- Contributed byÌý
- Havant Online Member
- People in story:Ìý
- Daphne Byrne
- Location of story:Ìý
- Lake Nurseries, Barnham, Sussex
- Background to story:Ìý
- Civilian Force
- Article ID:Ìý
- A2724752
- Contributed on:Ìý
- 09 June 2004
Daphne Byrne
1944-45 — By Daphne Byrne
There are poppies in the corn by the hangar at Ford Aerodrome which is up the lane and trains, with their sinister red crosses reminiscent of a war just before our time, move slowly across our fields. We wave and wounded soldiers wave back.
Books on farming such as Adrian Bell’s Corduroy and poems of the Great War are inspiring reading. Cornflowers grow in the cottage gardens and farm hands breed Belgian hares and Blue Dutch rabbits and we are well fed by the farmers’ wives.
Daphne Byrne Women’s Land Army
They hang sheets out on the hedges and
bushes to dry in the sweet-scented air.
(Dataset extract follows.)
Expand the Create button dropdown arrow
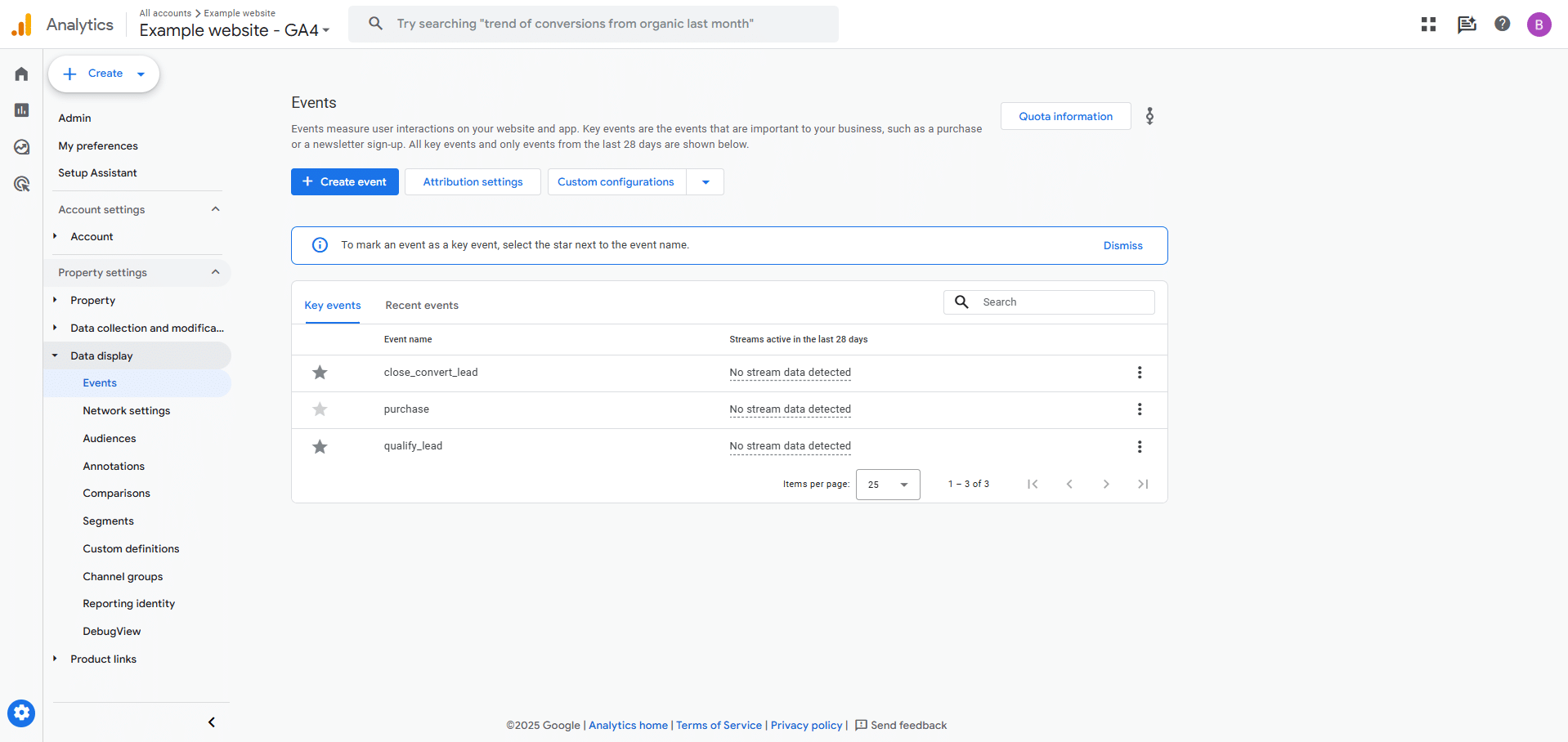This screenshot has width=1568, height=742. coord(139,74)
Geraniums and rows of Shepherds’ Crowns - fossils millions of years old, picked up on the Sussex Downs, with crown markings perhaps familiar to shepherds in Tudor times - adorn the cottage windowsills.
We have German prisoners of war working on the nursery - mainly elderly men and young boys - and their Commandant, who is courteous, efficient and in charge, is eager to learn English. They are hard working and respectful and the farmer is good to them and supplements their rations. One of the boys has seen his whole family shot by the Nazis. Over at Mr. Gemmels’ farm there are Italians who are more amusing but, given the chance, bone idle.
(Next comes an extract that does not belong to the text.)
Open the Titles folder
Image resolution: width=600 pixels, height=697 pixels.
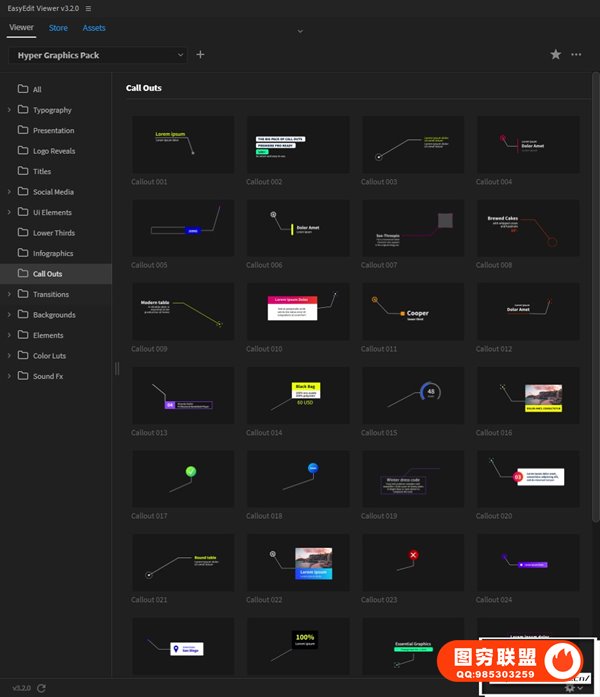(42, 172)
Unlike today, we cycle sometimes 7 miles to work and back and think nothing of it because we know no better. We make do with very little and attend rather sweaty dances in a shed with a wind-up gramophone, fox-trotting to Glen Miller records of course! Deep purple is all the rage and our romance involves being drenched in Ashes of Roses from Woolworths and wearing (also for 6d.) Tangee lipstick. Alternatively Midnight in Paris is thought to be seductive and a kiss, unlike today, is a chaste, exciting and rather daring experience. Women seem prettier and more gentle and feminine than today, despite our clumpy uniforms and it never, ever crosses our minds that we might lose the war.
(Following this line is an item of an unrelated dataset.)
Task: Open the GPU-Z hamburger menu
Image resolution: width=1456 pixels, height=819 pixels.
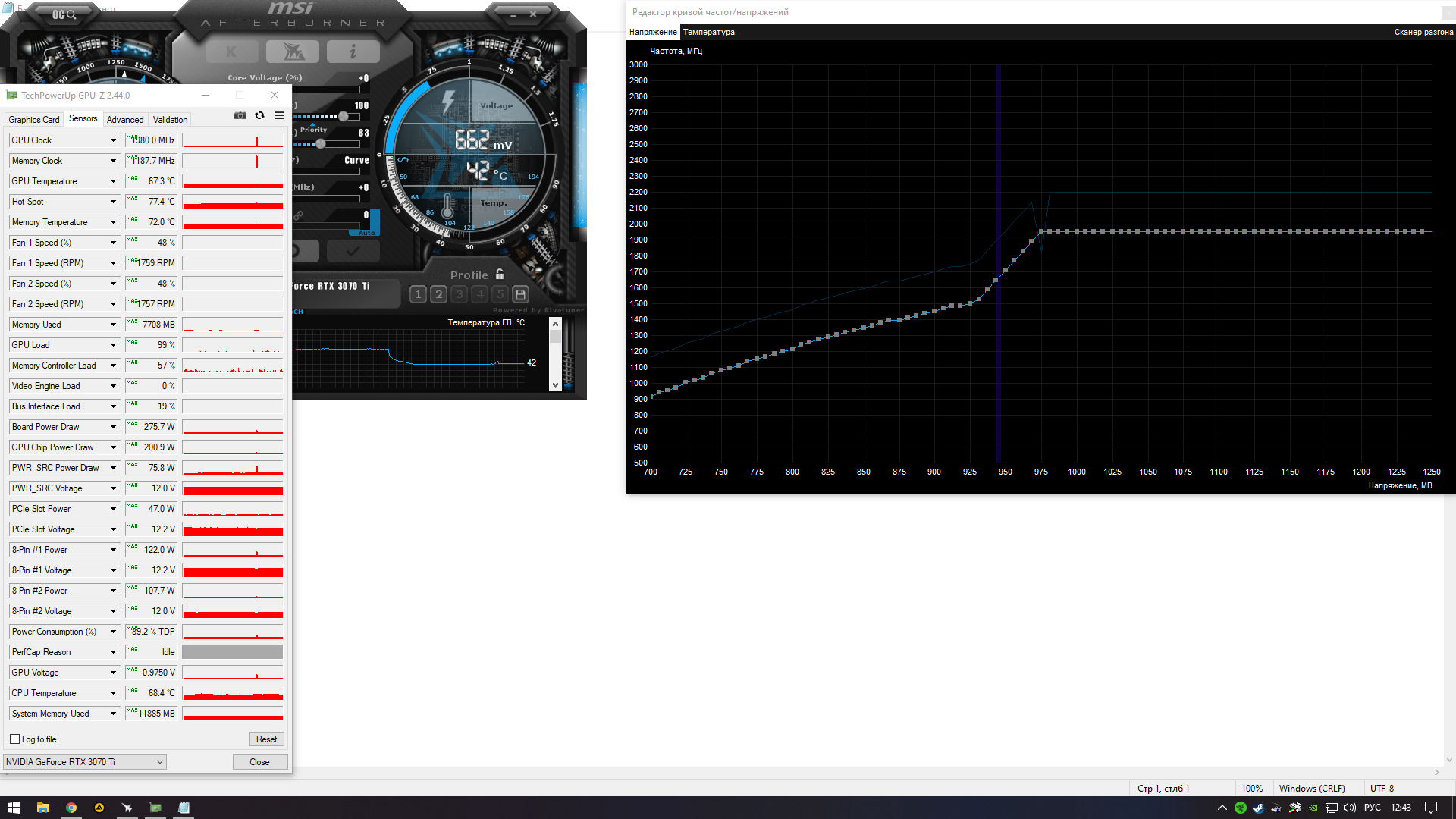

Despite working between two aerodromes, we see little of service personnel and joke is that if Ford fails to shoot down enemy aircraft, Tangmere obliges! Compared with SOE, our war is safe and easy although we do work extremely hard and with very limited leave compared with the armed services. But, with the Merchant Navy, we are constructive and feed the nation. On the coast we are issued with tin hats which are never used and we can plot the course of the pilotless planes before they crash and estimate where their bombs will fall. In our nursery our great danger comes after the war when coastal mines are blown up but, although they shudder, the glass never splinters and the greenhouses survive.
Mainly we grow tomatoes and do well with ridge cucumbers. We hoe acres of sugar beet for which we receive a government subsidy. Our produce is collected by a pony and cart (which sometimes doubles as a hearse) and is driven to Barnham Station. We have problems; however, as the pony is circus trained and curtsies wildly round the yard before being eased into the shafts. It then rockets off up Lake Lane to the station. Sometimes at harvest time we help the farmers on the ricks and slice rats, as they rush out of the corn, with spades. But humping bales of straw is exceptionally heavy work for women. In due course I acquire lice and have the best baths of a lifetime in a tin tub filled by a hose from the kitchen copper with Chummy, the collie dog, for company. Most dogs in wartime seem to be called Chummy.
VE Day is a fresh, lovely morning. The war in Europe is over just as last night’s wireless bulletins predicted. I climb the water tower and unfurl the Union Jack. A huge cheer goes up from the farm opposite and people hang out of the windows of a passing train and wave and the guard unfurls a Union flag from his window. All up Lake Lane people hang out flags and bunting saved for this moment. At 3pm we go over to the Scotsman’s farm to hear Mr. Churchill broadcast and to play with a kitten called RAF. We stop work at 4pm and there are bonfires and dancing in the lane and everyone goes crazy with joy and relief. I wander across the fields with the red setter and sit on a style for a while to try and take it all in, with mixed feelings of sadness and happiness...
The war was a unique slot in our lives and hope was the essence of the present and our fortification for the future. Sadly, the 2 minutes silence on the 11th of the 11th month at 11.OOam disappeared but is hopefully to be revived before Armistice Day loses its significance. The younger generation need to know how dearly their freedom was bought.